===== Task inputs =====
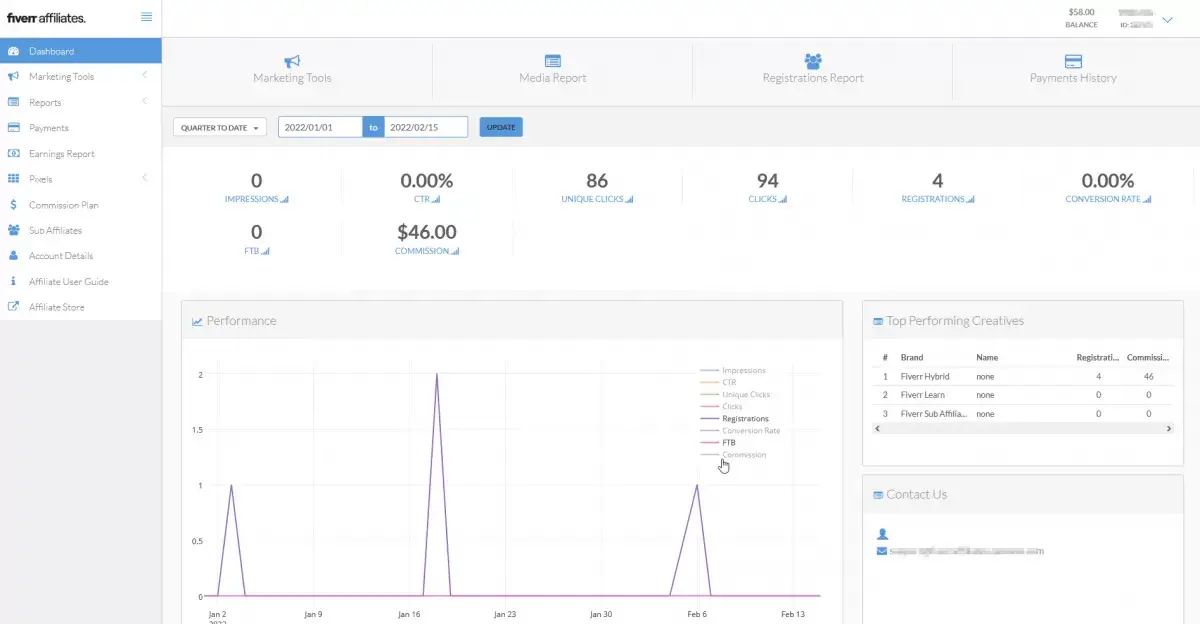Click the chart icon beside COMMISSION

tap(455, 252)
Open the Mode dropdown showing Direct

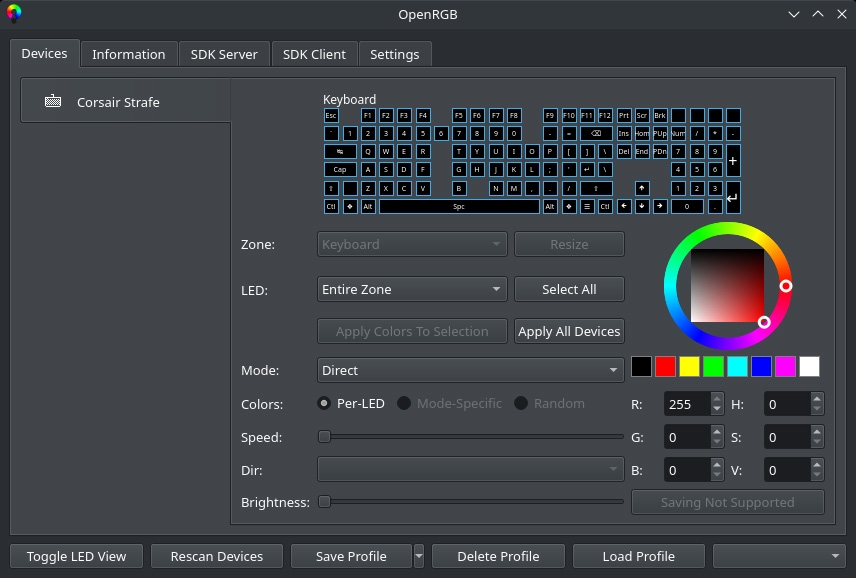tap(470, 370)
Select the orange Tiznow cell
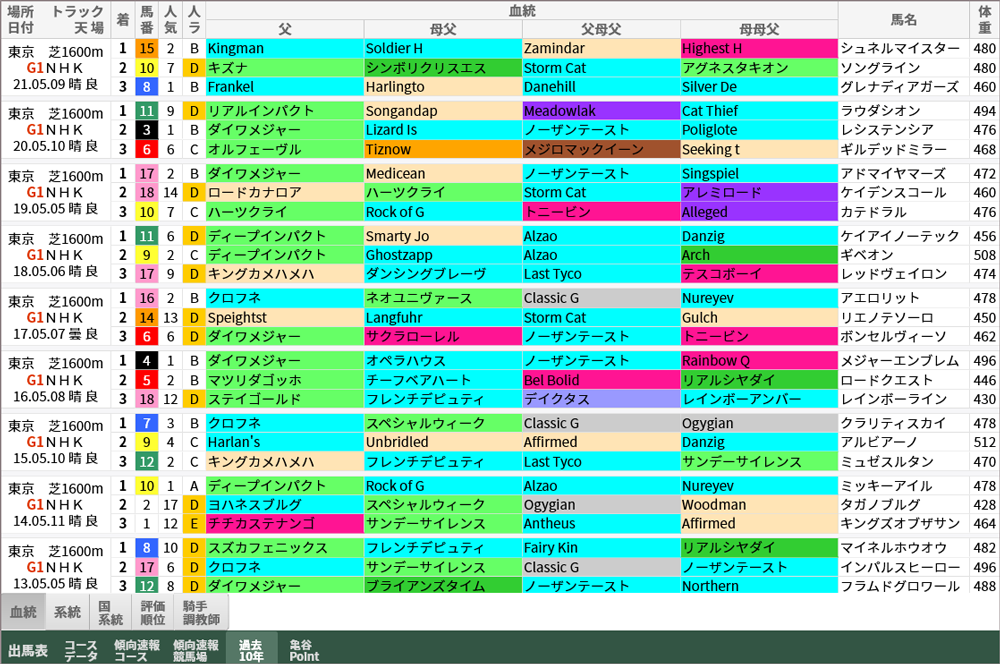 point(441,150)
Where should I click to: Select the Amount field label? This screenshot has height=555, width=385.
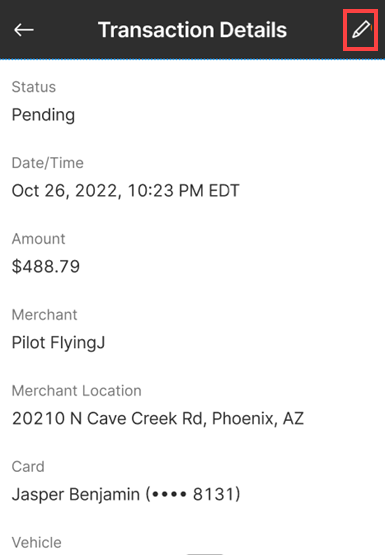pyautogui.click(x=38, y=239)
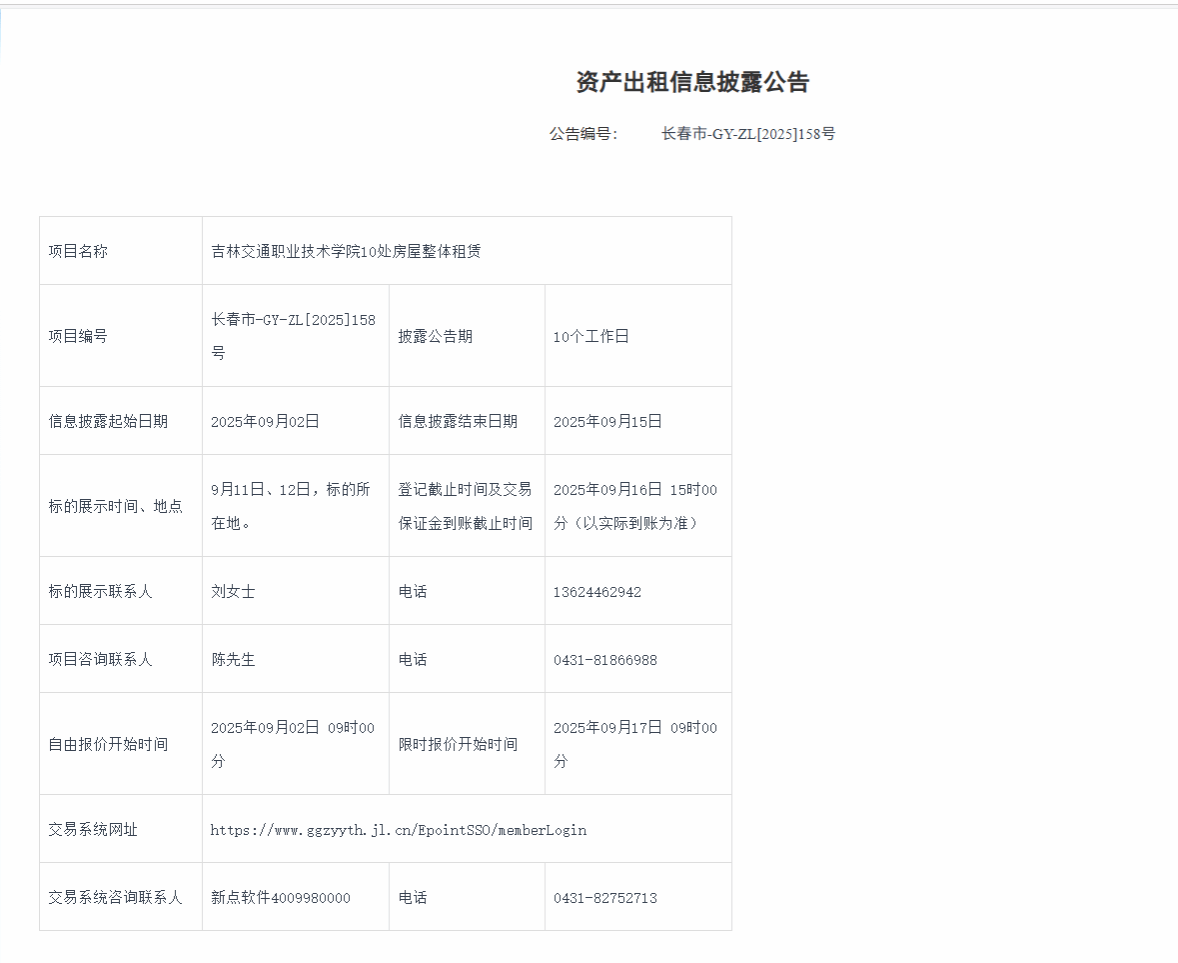Select the 10个工作日 disclosure period value
The image size is (1178, 963).
point(591,337)
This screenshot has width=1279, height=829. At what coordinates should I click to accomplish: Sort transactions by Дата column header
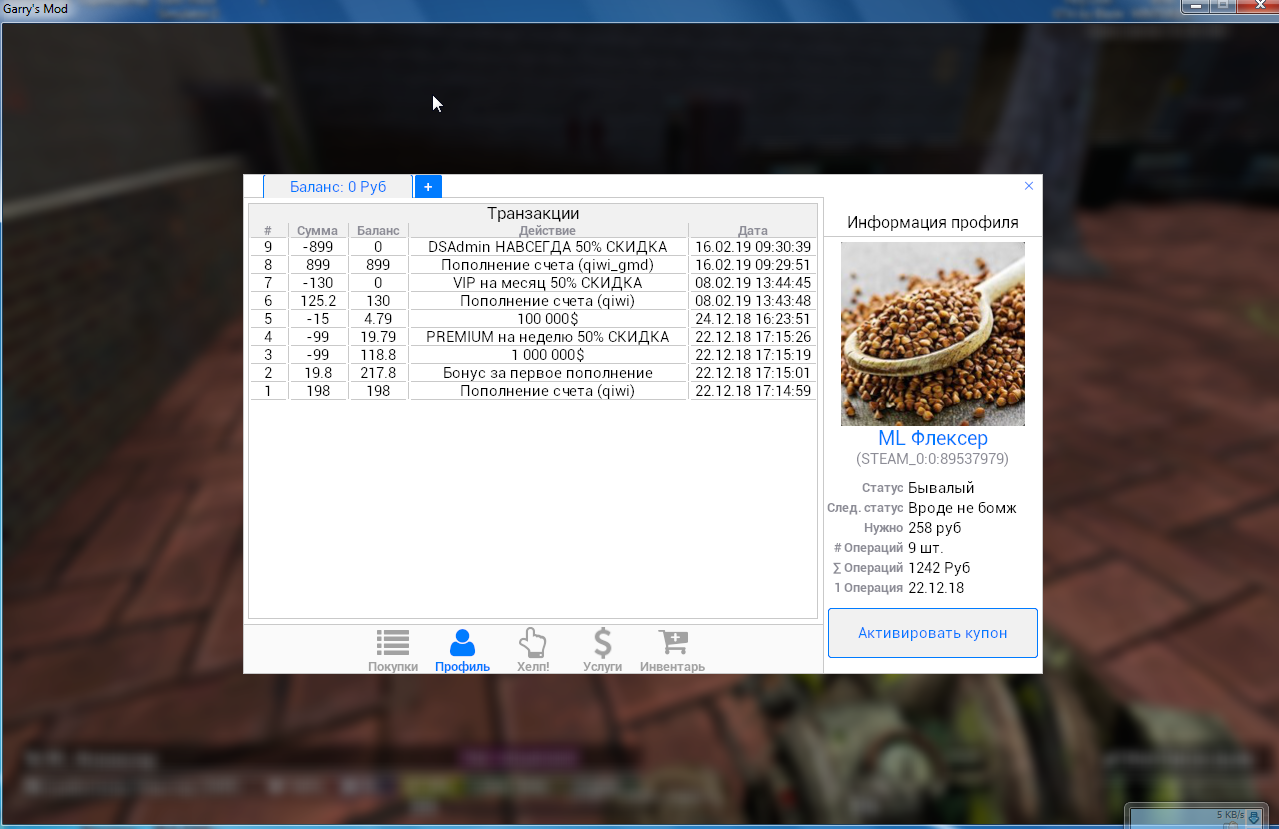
=====
Try it ::
Only the lines from the one containing "Select the orange Tiznow cell" through the last line of the entries belong in the answer, given again exactly. Images stay out.

Task result ::
Select the orange Tiznow cell
 point(441,150)
Where should I click to: Select the Amount field label? This screenshot has height=555, width=385.
pyautogui.click(x=38, y=239)
Select the 10个工作日 disclosure period value
The image size is (1178, 963).
point(591,337)
This screenshot has width=1279, height=829. At what coordinates should I click to accomplish: Sort transactions by Дата column header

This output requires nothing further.